そう言いながらも照れくさそうで又嬉しそうにも見える。

「こういう時にロマンチィックなセリフを使わないと使う時なんて告白の時以外無くなるぞ。」

場が収まったのでジャンとレミが傍に来ていた。


「レミ、告白はロマンティック何だって〜。」

ジャンが茶化して言うとレミの顔はほんのり赤くなった。

「ど、どういう意味よ。べ、別に私は〜。」


「いや、告白はシンプルな方が案外いいかも知れない。…貴方がずっと好きでした。」

彼はノリのつもりでレミの手を掴み笑顔を振り撒き視線を合わせてそう言った。

何も知らない周りから少しの黄色い声が上がる。

「どうだった?ジャン。」

彼は振り向き様に問うた。

「百点満点〜。」

ジャンも持ち前のノリではしゃいではいるが、内心は不安で一杯であり、ステラは温かく見守るばかりである。


「固まってどうしたんだい?レミ。」

彼が固まったままのレミの肩に手を載せた。

すると、「ばかー!!」と言いながら鞄を振り上げてきたのでそれを彼はかわすと鞄の描く円上にいたジャンに見事に当たりレミは走っていってしまった。

「何で俺だよ。痛いな〜。」


「それにしても、今日は走って行く人が多いな。」

彼のその呟きにステラは苦笑いを浮かべていた。






……この時は思っていたんだ。一生の親友っていうのはお前のことなんだと、そう信じて疑わなかったよ。

でも、それは違ったんだな。この時この瞬間もここでの思い出は、お前にとっては嘘でしかなかったんだろ。お前にとっては俺なんてただ知ってるというだけの関係なんだろ。



俺はお前にこの時言われた言葉にどれだけ救われたか…。

お前という存在にどれだけ感謝したか…。



まさか、俺とお前は一生の親友でなくて一生涯の……敵だったなんて…。

まさか、俺に心のありかを示してくれたお前が、俺の心を否定するなんて…


俺達は出会わない方が良かったのか?なぁ、この時の様に教えてくれよ。何でも知ってるんだろ。…キエル(クラウン)。

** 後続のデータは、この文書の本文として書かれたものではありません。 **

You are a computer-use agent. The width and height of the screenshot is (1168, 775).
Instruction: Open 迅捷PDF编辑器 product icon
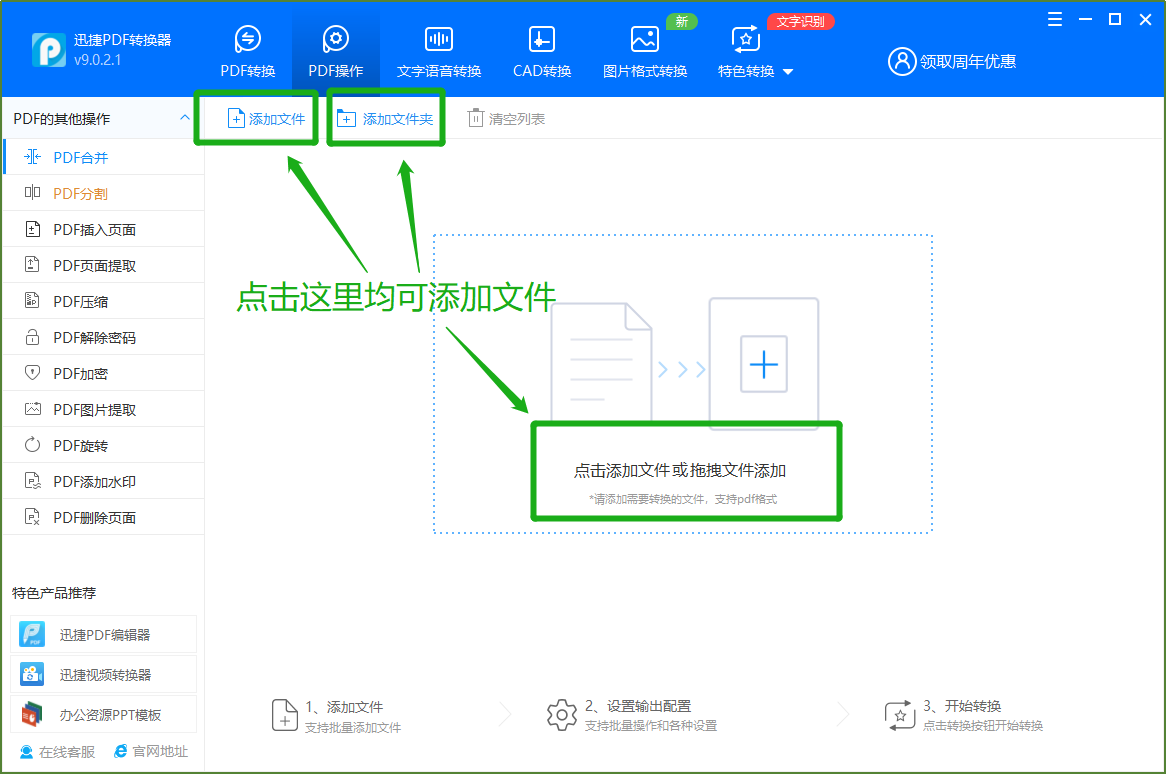point(33,635)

もう何よ。皆で私のことからかって。それにエルまで。いつもはあんなこと頼んでも言ってくれないのに。別に頼んだことないけど。そんなに面白いのかなー、私のリアクション。


…でも、恥ずかしかった〜。

まだ、思いだせるもん。手を取って目を見て少し感覚を開けてそれで、

「さっきは悪かったね、レミ。」

そうそうこんな感じの男の子なのに少しハスキーな声で……。


「エル!!」

「はい。」

彼は少し驚いたようだが、何ともなかったように返事を返す。


もう、いきなり出てこないでよね。それに周りで笑ってる子達がいて恥ずかしーよ。


「…くくくっ。」

「……何でエルまで笑ってるのかな……?」

「え……それは、あれだ…。」

彼がレミの威圧により返答に困っているとタイミングよく予鈴がなった。


ほっ、そう言えば冗談はほどほどだったな。


「俺は席に戻るよ。」

「……ジャンに答えてもらうからもういいよ。」

レミの隣の席はジャンだったりする。



この学園はクラスによって席が決められていたり、決められていなかったり先生によって違ったりしており、机は長机に4人ずつ座っている。移動の教室も多いので余り使わなかったりもする。ちなみにステラは隣のクラスである。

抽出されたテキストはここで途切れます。